**** Data for this task

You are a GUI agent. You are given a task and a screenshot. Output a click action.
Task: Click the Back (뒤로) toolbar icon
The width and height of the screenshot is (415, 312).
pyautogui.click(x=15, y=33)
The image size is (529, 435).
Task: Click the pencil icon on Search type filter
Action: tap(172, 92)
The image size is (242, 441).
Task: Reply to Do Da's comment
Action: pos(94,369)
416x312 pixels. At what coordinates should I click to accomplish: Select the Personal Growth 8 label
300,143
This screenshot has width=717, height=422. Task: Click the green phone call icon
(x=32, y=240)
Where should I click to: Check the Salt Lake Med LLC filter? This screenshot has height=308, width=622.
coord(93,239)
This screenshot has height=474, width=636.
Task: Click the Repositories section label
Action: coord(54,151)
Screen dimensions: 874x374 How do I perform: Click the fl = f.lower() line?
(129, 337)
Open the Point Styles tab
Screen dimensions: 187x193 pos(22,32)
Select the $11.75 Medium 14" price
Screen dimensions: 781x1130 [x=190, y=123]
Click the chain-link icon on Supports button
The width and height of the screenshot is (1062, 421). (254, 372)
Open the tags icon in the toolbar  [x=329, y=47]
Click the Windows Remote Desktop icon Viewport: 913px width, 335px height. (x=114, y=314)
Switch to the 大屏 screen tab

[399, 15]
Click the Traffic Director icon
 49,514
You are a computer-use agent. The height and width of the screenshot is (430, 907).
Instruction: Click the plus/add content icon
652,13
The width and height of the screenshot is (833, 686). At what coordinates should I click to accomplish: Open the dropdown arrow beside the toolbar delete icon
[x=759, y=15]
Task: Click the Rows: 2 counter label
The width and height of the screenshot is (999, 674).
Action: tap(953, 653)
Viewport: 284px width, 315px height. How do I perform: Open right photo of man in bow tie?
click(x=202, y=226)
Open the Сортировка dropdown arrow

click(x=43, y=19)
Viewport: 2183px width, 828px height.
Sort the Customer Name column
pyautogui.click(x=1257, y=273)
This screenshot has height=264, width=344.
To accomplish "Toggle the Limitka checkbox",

********

**Your goal**. Word for word, return each of the entries shown above.

**Response**.
You are a GUI agent. You are given a task and a screenshot. Output a click action.
Task: Click the Back (뒤로) toolbar icon
The width and height of the screenshot is (415, 312).
pyautogui.click(x=15, y=33)
The image size is (529, 435).
Task: Click the pencil icon on Search type filter
Action: tap(172, 92)
The image size is (242, 441).
Task: Reply to Do Da's comment
Action: pos(94,369)
416x312 pixels. At what coordinates should I click to accomplish: Select the Personal Growth 8 label
300,143
This screenshot has width=717, height=422. Task: Click the green phone call icon
(x=32, y=240)
Where should I click to: Check the Salt Lake Med LLC filter? This screenshot has height=308, width=622.
coord(93,239)
This screenshot has height=474, width=636.
Task: Click the Repositories section label
Action: coord(54,151)
Screen dimensions: 874x374 How do I perform: Click the fl = f.lower() line?
(129, 337)
Open the Point Styles tab
Screen dimensions: 187x193 pos(22,32)
Select the $11.75 Medium 14" price
Screen dimensions: 781x1130 [x=190, y=123]
Click the chain-link icon on Supports button
The width and height of the screenshot is (1062, 421). (254, 372)
Open the tags icon in the toolbar  [x=329, y=47]
Click the Windows Remote Desktop icon Viewport: 913px width, 335px height. (x=114, y=314)
Switch to the 大屏 screen tab

[399, 15]
Click the Traffic Director icon
 49,514
You are a computer-use agent. The height and width of the screenshot is (430, 907).
Instruction: Click the plus/add content icon
652,13
The width and height of the screenshot is (833, 686). At what coordinates should I click to accomplish: Open the dropdown arrow beside the toolbar delete icon
[x=759, y=15]
Task: Click the Rows: 2 counter label
The width and height of the screenshot is (999, 674).
Action: tap(953, 653)
Viewport: 284px width, 315px height. How do I perform: Open right photo of man in bow tie?
click(x=202, y=226)
Open the Сортировка dropdown arrow

click(x=43, y=19)
Viewport: 2183px width, 828px height.
Sort the Customer Name column
pyautogui.click(x=1257, y=273)
This screenshot has height=264, width=344.
To accomplish "Toggle the Limitka checkbox",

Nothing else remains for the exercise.